Your task —
Could you repeat, word for word, the line with "This screenshot has width=800, height=600." and every line after it in the records below, leaving out any pictures?
Supplied material Start Marker
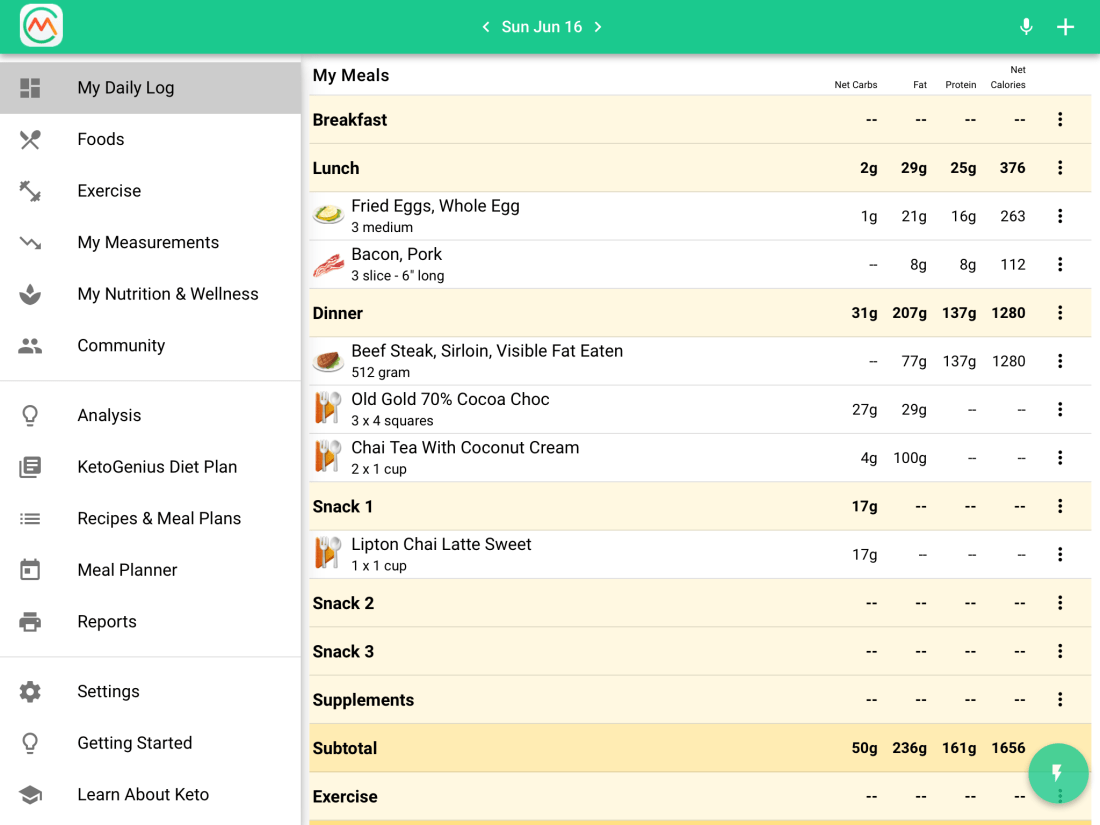Viewport: 1100px width, 825px height.
Task: Open My Nutrition & Wellness section
Action: coord(167,294)
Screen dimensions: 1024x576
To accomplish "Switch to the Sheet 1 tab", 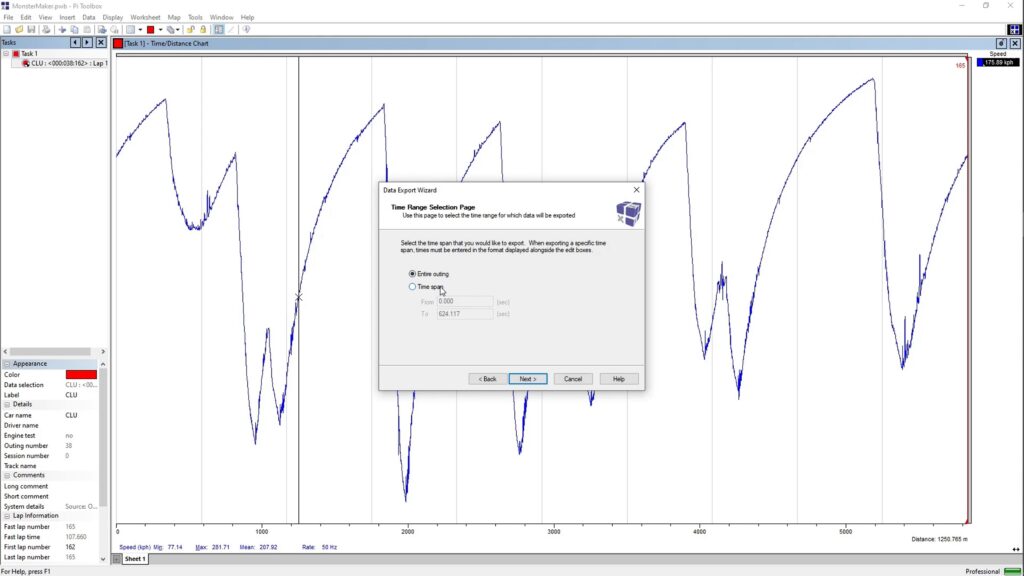I will 133,559.
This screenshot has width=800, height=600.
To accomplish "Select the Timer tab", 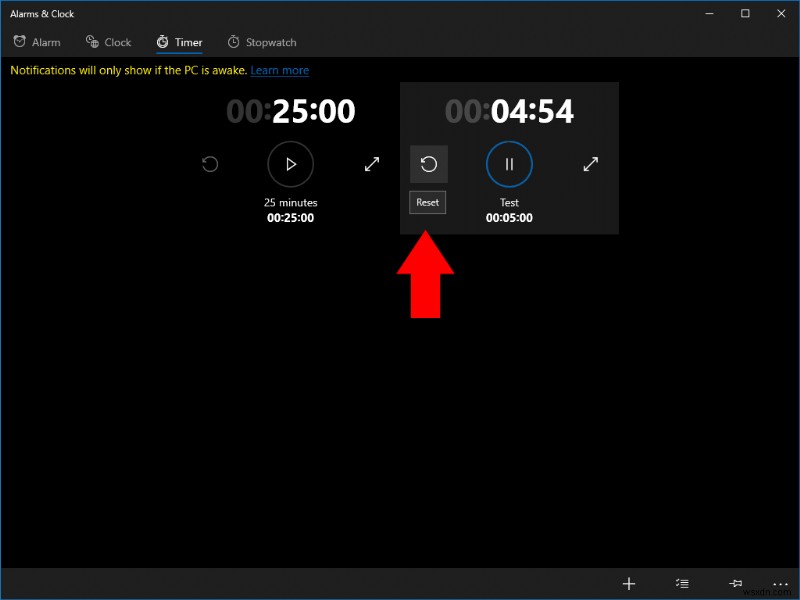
Supplied material End Marker
Solution to this problem —
This screenshot has width=800, height=600.
To accomplish "Select the Timer tab", 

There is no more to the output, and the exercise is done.